Bianca era la stanza è il dramma della malattia e della morte del genitore dell'autrice, scoppiato all'improvviso, come un temporale che oscura un sole stupendo e distrugge una famiglia unita e felice. A questo dramma sembra partecipare la città di Venezia, prima specchiata "tra acqua e cielo", con corti "colme di bambini", saluti, il brusio d'amore, l'intonare "ogni tanto una canzone"; poi – a morte avvenuta –, con la solitudine ghiaccia, la taciturnità e "l'acqua" "silente | un liquido elemento...".

Il narrato, a quadri, parte dal momento in cui l'intenso e penetrante amore filiale scruta "il viola" che "si accendeva" – segno di grande sofferenza – intorno agli occhi del padre seduto al bar. È il primo, vero, tragico incontro con la malattia già vestita di morte, subdola, che a lungo sfugge pure a una esatta diagnostica. Poi, il calvario delle visite, delle degenze. L'inevitabile fine.
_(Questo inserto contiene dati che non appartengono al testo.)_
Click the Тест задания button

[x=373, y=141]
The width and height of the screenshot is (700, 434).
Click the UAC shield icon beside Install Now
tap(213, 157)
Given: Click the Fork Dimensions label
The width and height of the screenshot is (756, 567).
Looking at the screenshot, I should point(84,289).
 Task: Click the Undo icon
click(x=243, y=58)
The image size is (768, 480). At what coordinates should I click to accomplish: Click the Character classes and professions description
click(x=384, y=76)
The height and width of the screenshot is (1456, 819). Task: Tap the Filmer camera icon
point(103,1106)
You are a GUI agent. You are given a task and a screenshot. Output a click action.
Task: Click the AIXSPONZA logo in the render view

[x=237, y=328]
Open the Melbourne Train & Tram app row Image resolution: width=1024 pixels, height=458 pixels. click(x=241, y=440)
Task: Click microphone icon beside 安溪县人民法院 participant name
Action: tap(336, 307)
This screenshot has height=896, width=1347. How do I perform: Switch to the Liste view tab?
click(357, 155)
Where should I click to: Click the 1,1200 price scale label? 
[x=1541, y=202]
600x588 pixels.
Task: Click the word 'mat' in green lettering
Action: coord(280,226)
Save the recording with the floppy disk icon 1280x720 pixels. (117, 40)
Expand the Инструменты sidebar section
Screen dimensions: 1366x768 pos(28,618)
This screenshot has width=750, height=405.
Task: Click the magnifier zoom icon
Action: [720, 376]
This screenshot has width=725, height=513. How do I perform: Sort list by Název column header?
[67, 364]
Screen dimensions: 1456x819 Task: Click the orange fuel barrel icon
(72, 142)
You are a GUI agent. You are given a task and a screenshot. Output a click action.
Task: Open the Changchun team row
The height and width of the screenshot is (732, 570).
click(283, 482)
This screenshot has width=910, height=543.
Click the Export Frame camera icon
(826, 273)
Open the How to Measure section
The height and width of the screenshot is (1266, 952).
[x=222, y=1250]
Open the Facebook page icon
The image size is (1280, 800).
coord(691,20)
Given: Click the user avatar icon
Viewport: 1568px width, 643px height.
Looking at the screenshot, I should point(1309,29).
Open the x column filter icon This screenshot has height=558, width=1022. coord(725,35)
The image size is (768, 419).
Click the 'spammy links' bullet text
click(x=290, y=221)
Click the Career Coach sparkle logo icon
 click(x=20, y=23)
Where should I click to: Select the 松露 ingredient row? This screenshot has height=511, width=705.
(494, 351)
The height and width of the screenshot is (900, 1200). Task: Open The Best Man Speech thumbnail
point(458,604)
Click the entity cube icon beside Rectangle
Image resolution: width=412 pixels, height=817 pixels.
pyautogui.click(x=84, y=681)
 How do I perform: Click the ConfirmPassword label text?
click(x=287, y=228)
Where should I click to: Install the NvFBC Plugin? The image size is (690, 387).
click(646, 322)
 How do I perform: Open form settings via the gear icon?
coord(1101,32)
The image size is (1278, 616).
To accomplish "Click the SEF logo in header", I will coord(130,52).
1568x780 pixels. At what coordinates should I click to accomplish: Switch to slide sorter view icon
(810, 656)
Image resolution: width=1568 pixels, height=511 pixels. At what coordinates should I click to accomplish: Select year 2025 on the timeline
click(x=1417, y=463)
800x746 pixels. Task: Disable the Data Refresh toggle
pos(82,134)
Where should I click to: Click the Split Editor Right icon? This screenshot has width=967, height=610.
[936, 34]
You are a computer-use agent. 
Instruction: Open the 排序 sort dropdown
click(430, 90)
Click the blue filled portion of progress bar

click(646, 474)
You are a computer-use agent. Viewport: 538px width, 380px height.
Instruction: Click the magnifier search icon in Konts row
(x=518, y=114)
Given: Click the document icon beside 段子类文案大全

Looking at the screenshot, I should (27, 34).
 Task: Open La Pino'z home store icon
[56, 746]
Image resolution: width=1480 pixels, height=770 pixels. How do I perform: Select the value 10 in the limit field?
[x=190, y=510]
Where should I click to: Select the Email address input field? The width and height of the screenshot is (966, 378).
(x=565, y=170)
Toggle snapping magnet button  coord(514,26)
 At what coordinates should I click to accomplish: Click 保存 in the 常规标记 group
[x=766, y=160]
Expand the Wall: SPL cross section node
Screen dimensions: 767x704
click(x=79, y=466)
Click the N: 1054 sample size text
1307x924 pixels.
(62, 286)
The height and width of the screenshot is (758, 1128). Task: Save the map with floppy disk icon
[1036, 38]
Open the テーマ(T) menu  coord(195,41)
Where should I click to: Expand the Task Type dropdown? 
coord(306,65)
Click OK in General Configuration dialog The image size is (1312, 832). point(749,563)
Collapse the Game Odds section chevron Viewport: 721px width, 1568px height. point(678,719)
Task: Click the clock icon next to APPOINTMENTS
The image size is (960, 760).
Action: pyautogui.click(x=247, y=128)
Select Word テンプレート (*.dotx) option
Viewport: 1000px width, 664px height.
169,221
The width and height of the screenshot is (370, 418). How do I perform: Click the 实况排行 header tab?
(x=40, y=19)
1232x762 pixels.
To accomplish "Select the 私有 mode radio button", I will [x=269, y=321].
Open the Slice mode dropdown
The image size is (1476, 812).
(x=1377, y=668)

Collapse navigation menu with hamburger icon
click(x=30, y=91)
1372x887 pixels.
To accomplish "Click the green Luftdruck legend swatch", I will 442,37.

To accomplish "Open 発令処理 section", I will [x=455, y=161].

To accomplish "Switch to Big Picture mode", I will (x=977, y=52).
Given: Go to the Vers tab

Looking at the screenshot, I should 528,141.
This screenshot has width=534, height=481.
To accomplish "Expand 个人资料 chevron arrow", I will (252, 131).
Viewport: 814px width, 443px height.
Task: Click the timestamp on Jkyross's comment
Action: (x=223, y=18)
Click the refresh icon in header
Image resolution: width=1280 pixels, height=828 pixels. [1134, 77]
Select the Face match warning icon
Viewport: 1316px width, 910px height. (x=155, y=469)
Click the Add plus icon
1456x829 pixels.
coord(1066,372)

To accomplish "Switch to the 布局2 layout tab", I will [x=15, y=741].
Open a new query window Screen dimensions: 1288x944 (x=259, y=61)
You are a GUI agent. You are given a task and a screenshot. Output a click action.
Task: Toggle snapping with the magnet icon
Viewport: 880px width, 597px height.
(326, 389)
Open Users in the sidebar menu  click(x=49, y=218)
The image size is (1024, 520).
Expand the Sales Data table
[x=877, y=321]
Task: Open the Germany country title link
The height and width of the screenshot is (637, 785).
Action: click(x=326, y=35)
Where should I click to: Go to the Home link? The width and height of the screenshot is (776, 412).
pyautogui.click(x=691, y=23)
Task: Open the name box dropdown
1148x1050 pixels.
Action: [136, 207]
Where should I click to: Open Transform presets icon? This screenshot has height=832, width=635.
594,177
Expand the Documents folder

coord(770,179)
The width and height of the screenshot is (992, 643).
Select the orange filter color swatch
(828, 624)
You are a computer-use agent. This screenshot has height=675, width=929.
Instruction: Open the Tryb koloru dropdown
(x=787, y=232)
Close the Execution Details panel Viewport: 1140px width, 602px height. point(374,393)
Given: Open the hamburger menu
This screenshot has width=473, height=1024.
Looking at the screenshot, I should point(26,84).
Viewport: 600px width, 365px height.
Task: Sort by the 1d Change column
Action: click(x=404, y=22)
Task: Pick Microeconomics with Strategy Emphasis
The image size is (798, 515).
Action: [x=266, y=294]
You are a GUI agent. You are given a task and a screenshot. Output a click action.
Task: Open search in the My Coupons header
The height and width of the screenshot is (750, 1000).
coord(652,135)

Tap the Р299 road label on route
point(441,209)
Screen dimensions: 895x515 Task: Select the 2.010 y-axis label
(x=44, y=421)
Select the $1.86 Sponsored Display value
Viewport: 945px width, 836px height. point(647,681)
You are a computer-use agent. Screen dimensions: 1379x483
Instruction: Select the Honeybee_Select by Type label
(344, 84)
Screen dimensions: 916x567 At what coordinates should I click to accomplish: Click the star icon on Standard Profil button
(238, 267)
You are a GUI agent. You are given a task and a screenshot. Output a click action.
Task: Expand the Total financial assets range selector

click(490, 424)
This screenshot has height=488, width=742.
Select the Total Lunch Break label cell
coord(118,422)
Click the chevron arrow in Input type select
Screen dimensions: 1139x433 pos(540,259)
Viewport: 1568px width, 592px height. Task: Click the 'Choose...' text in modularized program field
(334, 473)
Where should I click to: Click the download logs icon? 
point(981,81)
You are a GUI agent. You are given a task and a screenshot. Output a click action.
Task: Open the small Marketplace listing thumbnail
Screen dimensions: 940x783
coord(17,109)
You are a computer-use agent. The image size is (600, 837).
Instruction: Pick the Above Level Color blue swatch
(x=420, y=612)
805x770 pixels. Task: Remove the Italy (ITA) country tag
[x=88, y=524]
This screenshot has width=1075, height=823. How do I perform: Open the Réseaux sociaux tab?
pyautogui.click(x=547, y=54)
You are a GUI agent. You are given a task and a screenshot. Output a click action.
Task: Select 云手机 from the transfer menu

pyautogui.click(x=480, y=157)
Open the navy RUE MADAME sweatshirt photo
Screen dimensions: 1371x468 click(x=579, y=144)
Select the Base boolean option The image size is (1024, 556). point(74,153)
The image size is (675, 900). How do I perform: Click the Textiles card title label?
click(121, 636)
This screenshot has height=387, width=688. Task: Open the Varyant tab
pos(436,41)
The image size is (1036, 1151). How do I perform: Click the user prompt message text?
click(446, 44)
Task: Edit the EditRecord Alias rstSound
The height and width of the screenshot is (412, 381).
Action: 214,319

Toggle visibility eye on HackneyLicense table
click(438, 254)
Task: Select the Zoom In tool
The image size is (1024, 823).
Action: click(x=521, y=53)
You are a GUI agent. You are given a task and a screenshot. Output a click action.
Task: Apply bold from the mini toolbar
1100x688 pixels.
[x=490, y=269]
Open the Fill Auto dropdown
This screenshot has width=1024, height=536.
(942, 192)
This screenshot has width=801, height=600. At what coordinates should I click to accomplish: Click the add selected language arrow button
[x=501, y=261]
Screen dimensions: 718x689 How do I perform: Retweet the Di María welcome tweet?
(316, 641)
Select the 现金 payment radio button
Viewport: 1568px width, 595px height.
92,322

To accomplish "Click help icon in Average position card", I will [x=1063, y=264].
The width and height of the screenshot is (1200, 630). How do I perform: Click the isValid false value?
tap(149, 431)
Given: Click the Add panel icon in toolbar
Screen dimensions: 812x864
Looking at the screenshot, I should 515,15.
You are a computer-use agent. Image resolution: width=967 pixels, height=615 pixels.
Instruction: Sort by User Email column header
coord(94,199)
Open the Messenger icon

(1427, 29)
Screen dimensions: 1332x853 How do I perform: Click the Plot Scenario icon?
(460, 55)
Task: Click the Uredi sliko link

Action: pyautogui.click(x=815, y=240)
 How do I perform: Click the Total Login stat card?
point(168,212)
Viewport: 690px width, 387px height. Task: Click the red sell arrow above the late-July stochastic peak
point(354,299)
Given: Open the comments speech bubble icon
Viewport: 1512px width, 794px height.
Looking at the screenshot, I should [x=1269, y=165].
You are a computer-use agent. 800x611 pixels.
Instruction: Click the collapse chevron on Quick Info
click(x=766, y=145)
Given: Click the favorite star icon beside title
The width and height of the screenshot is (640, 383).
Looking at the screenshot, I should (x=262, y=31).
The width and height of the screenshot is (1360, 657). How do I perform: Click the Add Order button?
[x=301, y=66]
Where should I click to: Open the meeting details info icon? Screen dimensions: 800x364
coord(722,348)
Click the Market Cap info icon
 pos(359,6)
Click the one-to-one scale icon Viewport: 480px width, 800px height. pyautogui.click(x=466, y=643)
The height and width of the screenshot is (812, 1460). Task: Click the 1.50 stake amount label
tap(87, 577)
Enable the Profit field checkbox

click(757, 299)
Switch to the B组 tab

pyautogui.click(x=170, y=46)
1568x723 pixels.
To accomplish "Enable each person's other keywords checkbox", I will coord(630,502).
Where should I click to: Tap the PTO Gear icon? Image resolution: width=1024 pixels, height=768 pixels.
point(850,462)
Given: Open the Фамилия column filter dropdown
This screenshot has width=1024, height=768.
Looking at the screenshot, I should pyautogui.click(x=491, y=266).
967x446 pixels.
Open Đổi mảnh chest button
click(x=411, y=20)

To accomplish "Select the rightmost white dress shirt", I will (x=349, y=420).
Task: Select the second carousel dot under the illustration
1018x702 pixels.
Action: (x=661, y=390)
Il mondo crolla e il dolore lancinante, sovrumano, vertiginoso, potrebbe portare alla follia se, a salvare l'autrice, a soccorerla, non venissero il rigurgito dell'infanzia (con le sue cantilene/filastrocche, anche da noi udite recitare da nostra madre e dalle nostresorelle) e gli altri momenti felici: vero e proprio balsamo, il lenimento più delicato ed efficace.